Client Origins: One or more web servers that host website platforms. They are protected from direct access to the outside world by having incoming connections proxied through one or more edges. All requests to your website(s) will come from these edges.

Request Lifecycle

The diagram below highlights the request lifecycle inside a fully deployed Deflect DDoS mitigation infrastructure.

Components & Concepts

Controller

We put our central services on a host called the controller. The most important parts are Bind9 and Certbot, for pointing DNS names at healthy edges and getting HTTPS certificates from LetsEncrypt. For demonstration purposes here, we have Elasticsearch and Kibana on the controller, though you might want to do that differently. And we have some services which help with end-to-end testing: a dns-over-https proxy (for setting up a browser that points to a staging environment), a pebble service (a fake LetsEncrypt backend), and a test origin server with some helper endpoints. The orchestration scripts in this repo can live anywhere, but the controller might be a natural place (a sysadmin's laptop would be the other obvious place, since the scripts don't need to run continuously).

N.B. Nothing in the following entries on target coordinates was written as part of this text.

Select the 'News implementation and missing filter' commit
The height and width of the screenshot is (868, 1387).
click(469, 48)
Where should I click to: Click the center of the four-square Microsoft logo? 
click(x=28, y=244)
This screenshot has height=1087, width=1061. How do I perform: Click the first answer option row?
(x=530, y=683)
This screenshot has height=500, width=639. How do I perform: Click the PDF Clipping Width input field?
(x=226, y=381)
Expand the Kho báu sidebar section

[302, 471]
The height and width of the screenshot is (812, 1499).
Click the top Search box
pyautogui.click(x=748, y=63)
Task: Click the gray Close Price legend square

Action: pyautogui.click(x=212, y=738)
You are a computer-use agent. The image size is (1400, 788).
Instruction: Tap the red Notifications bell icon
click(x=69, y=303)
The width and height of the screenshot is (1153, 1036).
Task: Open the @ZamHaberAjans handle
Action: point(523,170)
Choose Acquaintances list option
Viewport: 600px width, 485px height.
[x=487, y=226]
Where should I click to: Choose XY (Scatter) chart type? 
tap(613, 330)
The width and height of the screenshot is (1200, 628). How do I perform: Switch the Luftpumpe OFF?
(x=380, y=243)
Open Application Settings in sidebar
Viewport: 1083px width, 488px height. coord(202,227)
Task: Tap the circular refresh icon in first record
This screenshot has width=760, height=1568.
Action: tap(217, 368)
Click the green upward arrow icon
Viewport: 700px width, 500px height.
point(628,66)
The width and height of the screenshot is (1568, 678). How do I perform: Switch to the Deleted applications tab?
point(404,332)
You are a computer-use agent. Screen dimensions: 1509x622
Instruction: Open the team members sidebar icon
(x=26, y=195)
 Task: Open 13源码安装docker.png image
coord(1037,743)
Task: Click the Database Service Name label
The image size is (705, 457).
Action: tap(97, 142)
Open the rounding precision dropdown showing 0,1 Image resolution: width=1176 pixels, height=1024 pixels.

That's a lot of important services, so you should take care to keep this server safe and online. We use a third-party DNS provider that sends zone transfers to our Bind server so that we can keep the IP hidden and reduce the attack surface.

Edge

The edge server acts as a reverse proxy to the origin web servers. You can set up one or more edges in your network. And you can organize sets of edges into what we call Dnets (see below). Edges run two services: Nginx and Banjax. Nginx is well known, and it carries our traffic and caches content. Nginx talks to Banjax for access control help:

  • Nginx asks Banjax whether requests it sees should be allowed, challenged (the familiar "checking your browser" page), or blocked. These decisions are cached so you don't pay the ~500us penalty every time.
  • Banjax tails the Nginx access logs and matches regex rules to make blocking/challenging decisions (like fail2ban).
  • Banjax creates and expires iptables ban rules.
  • Banjax optionally talks to Baskerville (our machine learning bot classification service) over a Kafka bus.

Baskerville

Baskerville is our ML-powered anomaly detection system. It's not included in this repo, but it analyzes access logs from the Elasticsearch cluster and communicates with Banjax over a Kafka bus. Anomalous-seeming IPs can be served challenge pages by Banjax, and bots that fail many challenge pages can be banned at the HTTP or IP levels.

Dnets

In our experience protecting hundreds of websites with dozens of edges, we've found it useful to assign each website to a subset of the total edges. This has been useful for putting edges closer to a website's visitors, for allocating hardware resources fairly, and for quarantining the effects of internet censorship.

Edge Rotation/Management

It's a service of ours called edgemanage. Edgemanage performs end-to-end health checks against edge servers and fills in Bind9 zone file templates with the healthiest ones.

ELK Stack

Single-node Elasticsearch clusters are easy to set up, and multi-node ones have a reputation as being a bit tough. We include a single-node ES cluster, a Kibana frontend, and a dashboard of handy queries, histograms, and plots.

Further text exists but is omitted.